Using this table you manage the profile lists for the NAI realms. With these lists you have the ability to group certain ANQP elements. These include the realms of the hotspot operator and its roaming partners, as well as the associated authentication methods and parameters. Stations use the information stored in this list to determine whether they have the hotspot operator or one of its roaming partners have valid credentials.
In order to edit the entries in the table NAI realms, click on the button Add.... The entries in the edit window have the following meaning:
- Name: Assign a name for the NAI realm profile, such as the name of the service provider or service to which the NAI realm belongs. This name will appear later in the ANQP profile in the selection for NAI realm list.
- NAI realm: Enter the realm for the Wi-Fi network. The identification of the NAI realm consists of the username and a domain, which can be extended using regular expressions. The syntax for an NAI realm is defined in IETF RFC 2486 and, in the simplest case, is <username>@<realm>, for user746@providerX.org, and therefore the corresponding realm is providerX.org.
- EAP method: Select a language for the NAI realm from the list. EAP stands for the authentication profile (Extensible Authentication Protocol), followed by the corresponding authentication method Possible values include:
- EAP-TLS: Authentication using Transport Layer Security (TLS). Select this setting when authentication via the relevant NAI realm is performed by a digital certificate that the user has to install.
- EAP-SIM: Authentication via the Subscriber Identity Module (SIM). Select this setting when authentication via the relevant NAI realm is performed by the GSM Subscriber Identity Module (SIM card) of the station.
- EAP-TTLS: Authentication via Tunneled Transport Layer Security (TTLS). Select this setting when authentication via the relevant NAI real is performed using a username and password. For security reasons, the connection is tunneled for this method.
- EAP-AKA: Authentication using Authentication and Key Agreement (AKA). Select this setting when authentication via the relevant NAI realm is performed by the UMTS Subscriber Identity Module (USIM card) of the station.

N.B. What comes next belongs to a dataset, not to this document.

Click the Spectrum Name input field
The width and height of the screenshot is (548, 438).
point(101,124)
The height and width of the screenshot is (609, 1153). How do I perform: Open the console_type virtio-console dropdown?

- None: Select this setting when the relevant NAI realm does not require authentication.
- Authentication parameters: In the window that opens when you click the Select button, select the appropriate authentication parameters for the EAP method, such as EAP-TTLS NonEAPAuth.MSCHAPV2,Credential.UserPass or for EAP-TLS Credentials.Certificate. Possible values include:*) The specific parameter or sub-parameter is reserved for future uses within the framework of Passpoint™ certification, but currently is not in use.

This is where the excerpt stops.